Ein Kommentar: Üblicher Missgriff
Das Diktum ist nicht neu, aber weiter falsch: Die Kirchen möchten sich bitte vor allem um das Seelenheil ihrer Leute kümmern. Der frisch gewählten Bundestagspräsidentin Julia Klöckner (CDU), einer studierten Theologin, scheint entgangen zu sein, dass derlei Unsinn auf eine verfehlte Auslegung des Jesus-Worts, man solle dem Kaiser geben, was des Kaisers ist, zurück geht. Kirchlicher Fatalismus kommt zwar heute immer noch vor, aber es ist das Gegenteil von dem, was das Neue Testament lehrt.

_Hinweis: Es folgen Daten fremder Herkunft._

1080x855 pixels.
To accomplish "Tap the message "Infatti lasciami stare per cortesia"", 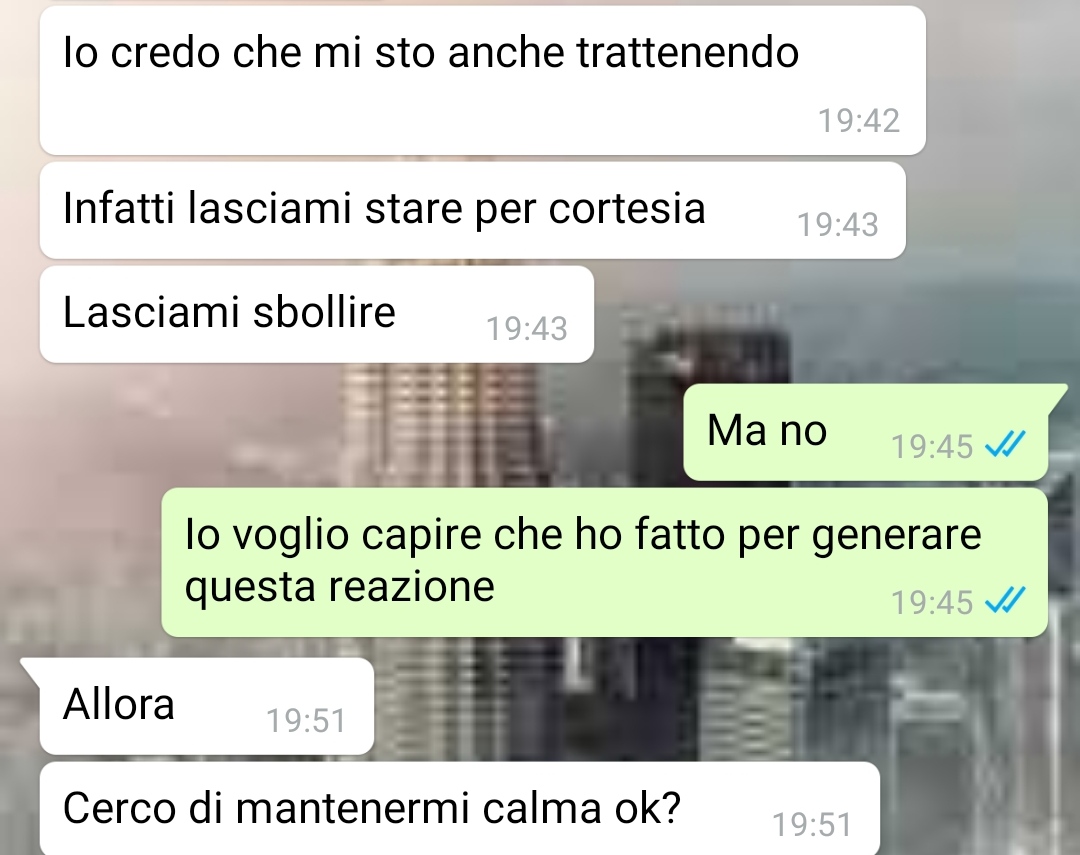I will coord(472,210).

Und liest man genauer, was sie auf dem Roten Sofa auf dem Kirchentag gesagt hat, drängt sich gar der Verdacht auf, die neue Parlamentspräsidentin könnte geneigt sein sich aussuchen zu wollen, welche kirchlichen Äußerungen genehm sind und welche nicht.
In der DDR hat die evangelische Kirche mutig und nötig Stellung bezogen – etwa auch auf dem damaligen, staatlichen Festakt zu Martin Luthers 500. Geburtstag (Raketen würden nur nur weitere gebären, hatte Bischof Udo Hempel der versammelten Staatsführung in die Agenda geschrieben). Das ist – so glaube ich – ein Modell: Kirche ist keinen Regeln darüber verpflichtet, was sie sagen darf (man nennt das auch Meinungsfreiheit).

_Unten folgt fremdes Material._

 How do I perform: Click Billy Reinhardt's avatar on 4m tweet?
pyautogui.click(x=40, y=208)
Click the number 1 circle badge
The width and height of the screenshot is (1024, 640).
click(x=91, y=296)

Derlei soll heute nicht mehr zulässig sein? Und das nur, weil manche Nichtregierungsorganisation sich ähnlich äußert, wie Kirchen das tun? Es ist peinlich, wenn nicht gar ärgerlich, wenn sich eine studierte Theologin so einlässt, die das dritthöchste, staatliche Amt versieht. Wenn das ein Vorgriff auf kommendes Regierungshandeln gewesen sein soll, kann man sich nur grausen.